Let's export the trained model to HuggingFace Hub in safetensors formats for compatibility with downstream inference engines. First, we'll define some variables.

In [None]:
model_name = "ProtHash-V2-512-Tiny"
checkpoint_path = "./checkpoints/checkpoint.pt"
exports_path = "./exports"

Then, we'll load the base model checkpoint into memory from disk.

In [None]:
import torch

from src.prothash.model import ProtHash

checkpoint = torch.load(checkpoint_path, map_location="cpu", weights_only=False)

model = ProtHash(**checkpoint["model_args"])

model.load_state_dict(checkpoint["model"])

model.merge_lora_adapters()

model.remove_fake_quantized_tensors()

model.eval()

print("Base checkpoint loaded successfully")

Now, let's export the model in HuggingFace format so that it can be used with the HuggingFace ecosystem.

In [None]:
from os import path

hf_path = path.join(exports_path, model_name)

model.save_pretrained(hf_path)

print(f"Model saved to {hf_path}")

Login to HuggingFaceHub and upload the model under our account.

In [None]:
from huggingface_hub import notebook_login

notebook_login()

model.push_to_hub(model_name)

Lastly, we'll export a model in ONNX format for use with the ONNX runtime. We'll output two separate computational graphs - one that outputs in native dimensionality and another that outputs in the teacher's dimensionality.

In [None]:
from os import path
from functools import partial

from torch.onnx import export as export_onnx

from torch.export.dynamic_shapes import Dim

from src.prothash.model import ONNXModelNative, ONNXModelTeacher

dynamic_shapes = {
    "x": {0: Dim.DYNAMIC, 1: Dim.DYNAMIC},
}

new_onnx_graph = partial(
    export_onnx,
    dynamic_shapes=dynamic_shapes,
    dynamo=True,
    input_names=["sequences"],
    output_names=["embeddings"],
)

x = torch.randint(0, 32, (1, 1000), dtype=torch.int64)

onnx_path = path.join(exports_path, model_name, "model_native.onnx")

onnx_model = ONNXModelNative(model)

onnx_graph = new_onnx_graph(onnx_model, (x,))
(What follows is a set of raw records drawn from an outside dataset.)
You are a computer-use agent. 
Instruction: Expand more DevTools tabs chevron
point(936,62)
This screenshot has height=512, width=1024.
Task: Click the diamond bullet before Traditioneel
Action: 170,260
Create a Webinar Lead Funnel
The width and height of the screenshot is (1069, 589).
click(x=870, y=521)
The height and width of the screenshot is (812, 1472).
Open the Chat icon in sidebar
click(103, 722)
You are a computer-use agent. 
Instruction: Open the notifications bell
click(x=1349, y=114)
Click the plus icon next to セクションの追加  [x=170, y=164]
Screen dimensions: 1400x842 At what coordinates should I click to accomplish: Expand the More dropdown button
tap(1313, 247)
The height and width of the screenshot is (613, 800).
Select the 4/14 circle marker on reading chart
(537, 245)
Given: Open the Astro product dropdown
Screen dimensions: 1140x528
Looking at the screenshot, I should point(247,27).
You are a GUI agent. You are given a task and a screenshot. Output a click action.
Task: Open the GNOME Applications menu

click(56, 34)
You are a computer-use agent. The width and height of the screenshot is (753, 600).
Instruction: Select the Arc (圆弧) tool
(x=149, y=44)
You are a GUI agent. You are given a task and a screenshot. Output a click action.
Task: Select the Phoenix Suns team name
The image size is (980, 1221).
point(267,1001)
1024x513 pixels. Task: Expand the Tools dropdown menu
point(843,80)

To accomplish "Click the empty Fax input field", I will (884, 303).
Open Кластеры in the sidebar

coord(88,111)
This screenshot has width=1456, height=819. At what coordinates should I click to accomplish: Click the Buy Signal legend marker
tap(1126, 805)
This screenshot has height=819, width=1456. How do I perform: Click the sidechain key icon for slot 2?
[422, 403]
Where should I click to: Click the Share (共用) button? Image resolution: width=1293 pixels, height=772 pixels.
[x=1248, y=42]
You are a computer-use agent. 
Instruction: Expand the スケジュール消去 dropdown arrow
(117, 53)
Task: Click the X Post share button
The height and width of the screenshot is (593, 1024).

onnx_graph.save(onnx_path)

onnx_path = path.join(exports_path, model_name, "model_teacher.onnx")

onnx_model = ONNXModelTeacher(model)

onnx_graph = new_onnx_graph(onnx_model, x)

onnx_graph.save(onnx_path)

With how haphazardly the ONNX support is implemented in PyTorch it's wise to do a quick sanity check on the newly exported ONNX model.

In [None]:
import onnxruntime

from numpy.testing import assert_allclose

pytorch_logits = model.embed_teacher(x).detach().numpy()

session = onnxruntime.InferenceSession(onnx_path, providers=["CPUExecutionProvider"])

onnx_input = {"sequences": x.numpy()}

onnx_logits = session.run(None, onnx_input)

onnx_logits = onnx_logits[0]

assert_allclose(pytorch_logits, onnx_logits, rtol=1e-2, atol=1e-03)

print("Looks good!")